待って、そろそろと耳から手を離して、そろそろと目を開けた。
「大丈夫? 具合、悪い?」
二つ前の机の横に、優さんがいる。
優子はびっくりして、なぜだか勢いよく立ちあがった。その時に椅子がガタンととても大きな音を立てたから、さらにびっくりしてしまった。
びっくりした優子に、優さんのほうが驚いたようすで机一つ分、近づいた。
「だ、大丈夫?」
「だ、大丈夫、ごめん、びっくりした」
「驚かせてごめん」
「驚いてごめん」
そう言ったら、優さんがぷっと吹き出して、伊達メガネの向こうが笑顔になった。
「驚いたからって謝らなくていいじゃん」
「そ、そうだね、ご……いや、ありがと」
言いながら、優子も笑ってしまった。
笑いだしたら止まらなくなって、優子と優さんはお腹をかかえて笑った。
優さんが駅前の書店に行くと言うので、優子はついていくことにした。
学校から駅前の書店までは歩いて十分かからない。
「ぶりかえして、具合が悪いのかと思ったんだけど、そうじゃなかったんだね」
たまたま、廊下から優子のクラスを覗いたら、優子が一人でいたから声をかけたのだと、優さんは説明した。
「うん、元気」
優子はそんな優さんの心遣いが嬉しい。心がぽかぽかしてきた。
と、優子はクジラをチラッと見た。
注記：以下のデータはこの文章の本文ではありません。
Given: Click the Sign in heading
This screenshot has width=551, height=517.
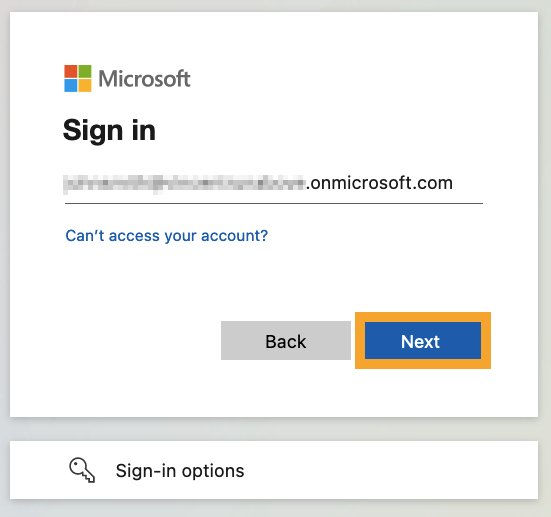Looking at the screenshot, I should (x=109, y=131).
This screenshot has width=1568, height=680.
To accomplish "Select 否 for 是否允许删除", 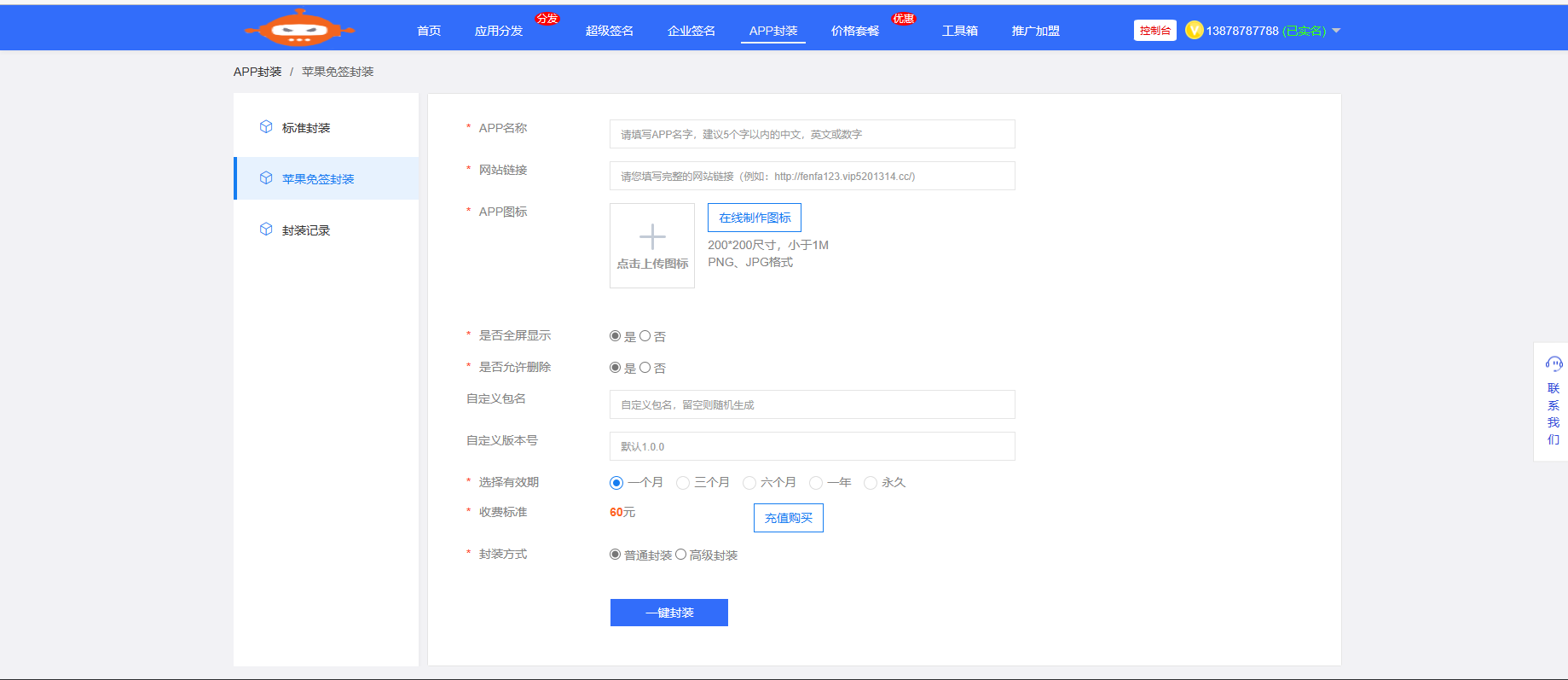I will [645, 368].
目だけを上に向けたから、クジラの顎あたりが見えただけだが。
「大きな声とか大きな音が苦手、で、遠ざかるのを、待ってた、だけ」
だけ、だ。そういうことだ。優子はそう、自分に言い聞かせる。
「ああ、廊下中に響いていたもんね、悲鳴みたいな笑い声」
「優さんは、平気?」
「びっくりはするし、うるさいなって思うことあるけど、それだけ。苦手とか怖いと感じることは、ない、かな」
「そっか」
「でも、そう言う、音とか光とかに敏感な性質の人は少なくないらしいよ。感覚過敏っていって、配慮が必要な人が、親戚にいるんだ。そこまででなくても、HSPって言う気質もあるんだって」
「えいちえすぴー? かんかくかびん?」
「うん。叔父が精神科医で、病気以外でも、心に関わることには詳しいから色々教えてもらったんだ」
「へえ……優さんは物知りだね」
優さんも叔父さんに相談したの?
とは、訊けなかった。優さん自身が困っていた、あるいは、困っているから、叔父さんに教えてもらったのではないかと思ったけれど。
「興味あることだから」
そう言った優さんは困っているような、乾いた笑い方をした。
ふ、と。
優子は前に進めなくなった。大きな道路までもう少しの、交差点の手前で。
「優さん!」
立ち止まった優子に気づかず先に進んだ優さんに、優子が大声で呼びかける。
その声に驚いて立ち止まり振り向いた優さんの、その少し向こうの角から、勢いよく自転車が飛び出した。自転車はスピードを落とすことなく直進し、駆け抜けていった。
優さんはその自転車を見送り、立ちすくんでいる優子を振り向いた。
「自転車が来てるってわかった? 全然気がつかなかったんだけど」
目をぱちぱちさせながら、優さんは優子にそう言った。
咄嗟に言う言葉が見つからず、優子は空を見上げた。
そこには、やはり、クジラが浮かんでいる。